→ **Aim of the task**: Print the listing exactly as it stands, and skip any pictures in it.

→ **The data**:
====

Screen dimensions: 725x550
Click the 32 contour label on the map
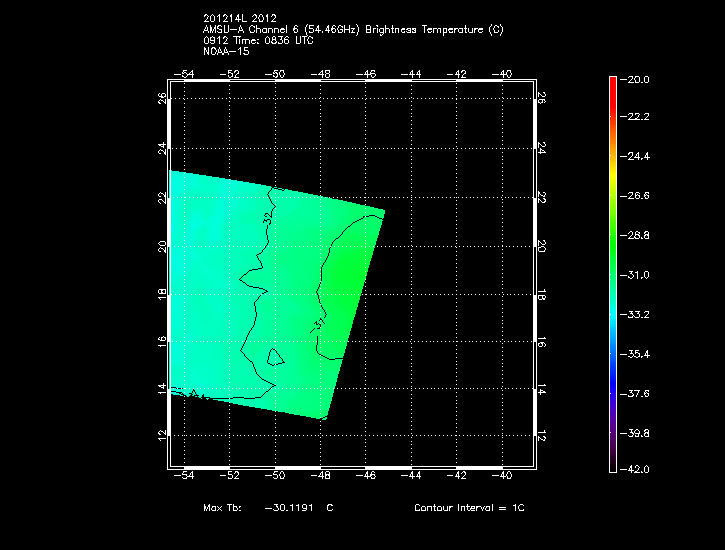tap(268, 218)
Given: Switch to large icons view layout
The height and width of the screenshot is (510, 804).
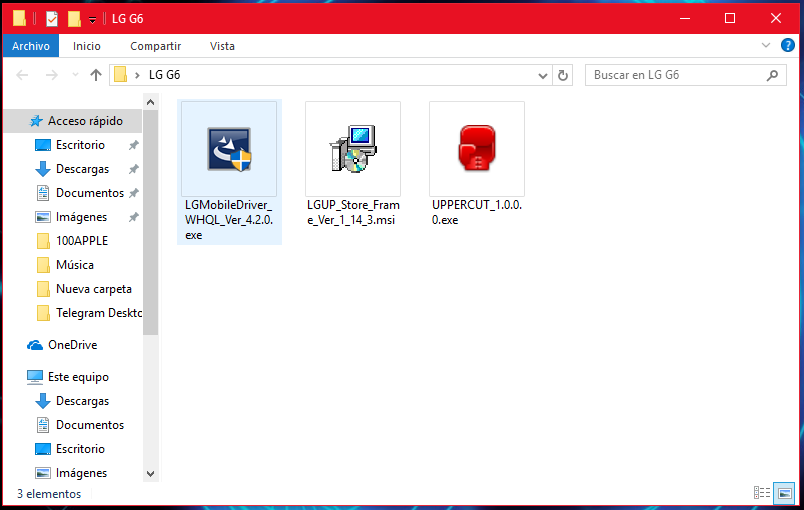Looking at the screenshot, I should (x=784, y=492).
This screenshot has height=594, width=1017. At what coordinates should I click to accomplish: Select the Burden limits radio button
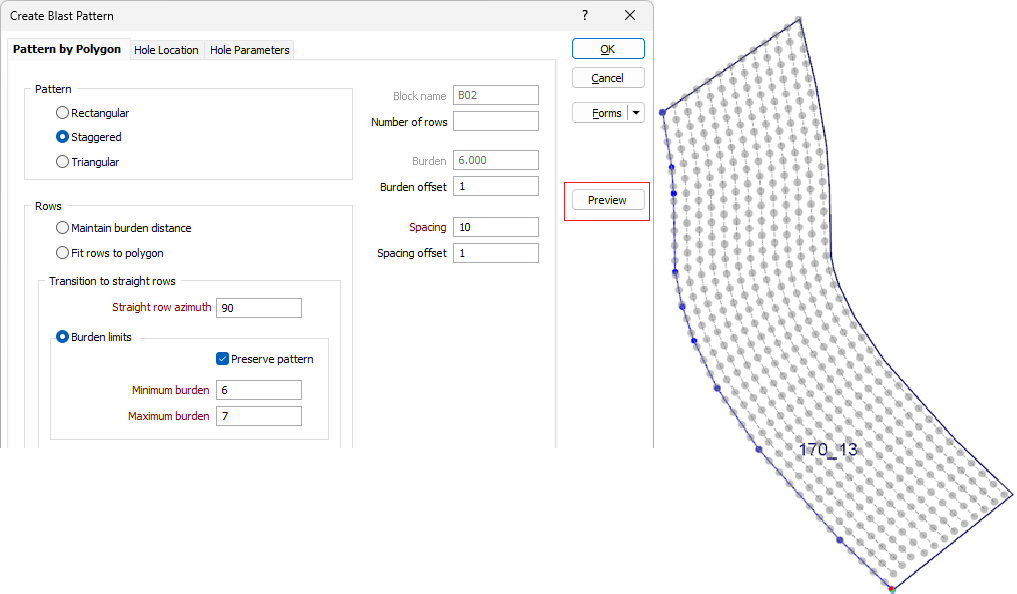coord(63,337)

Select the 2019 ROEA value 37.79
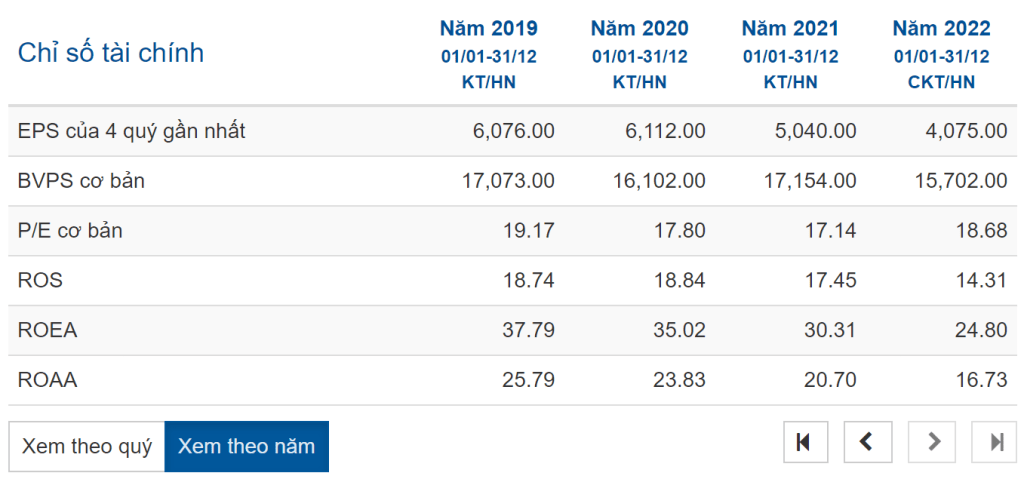tap(527, 330)
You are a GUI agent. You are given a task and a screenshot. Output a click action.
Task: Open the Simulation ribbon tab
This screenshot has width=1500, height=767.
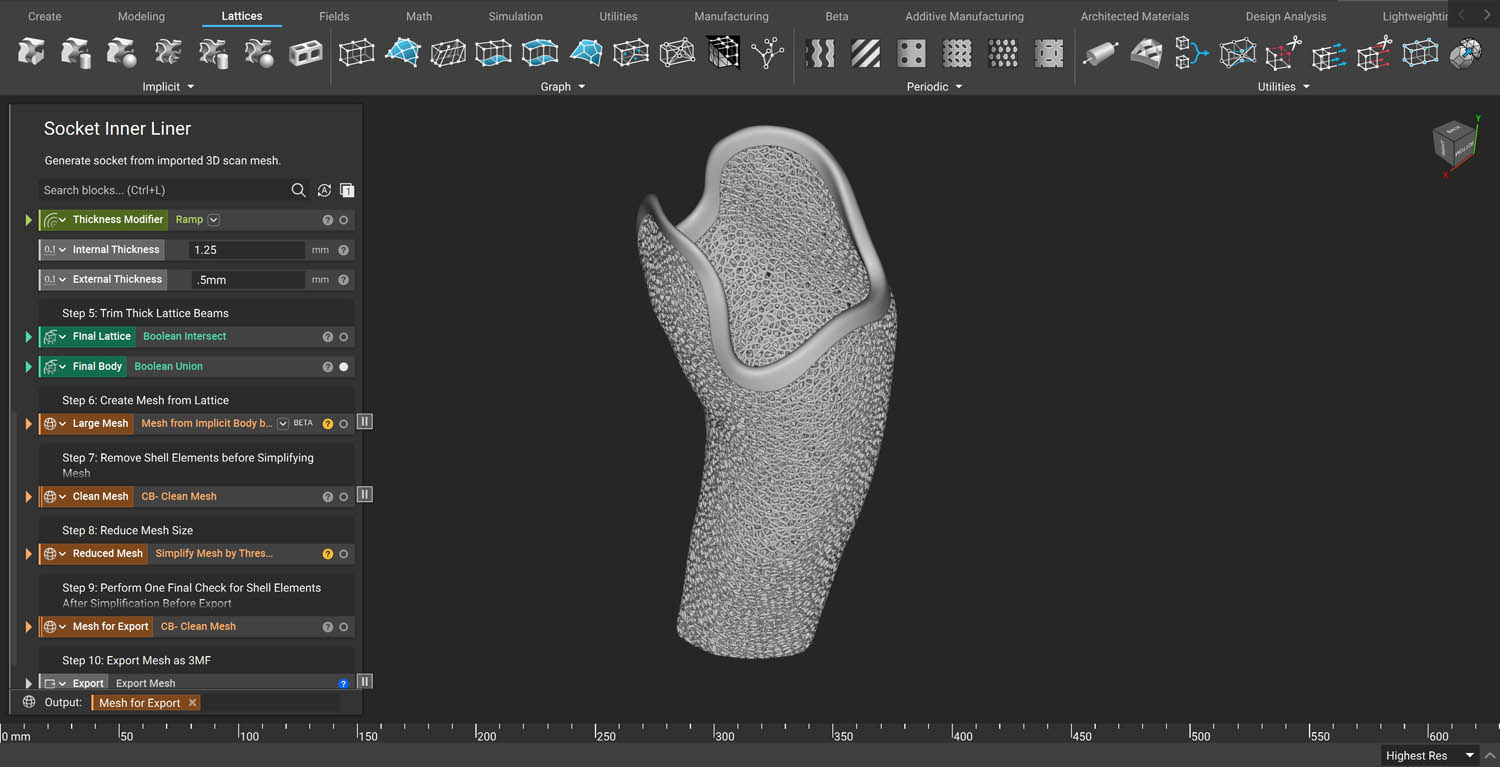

====

→ **Your solution**:
Screen dimensions: 725x550
Click the 32 contour label on the map
tap(268, 218)
Given: Switch to large icons view layout
The height and width of the screenshot is (510, 804).
Looking at the screenshot, I should (x=784, y=492).
This screenshot has height=594, width=1017. At what coordinates should I click to accomplish: Select the Burden limits radio button
coord(63,337)

Select the 2019 ROEA value 37.79
tap(527, 330)
You are a GUI agent. You are given a task and a screenshot. Output a click action.
Task: Open the Simulation ribbon tab
This screenshot has width=1500, height=767.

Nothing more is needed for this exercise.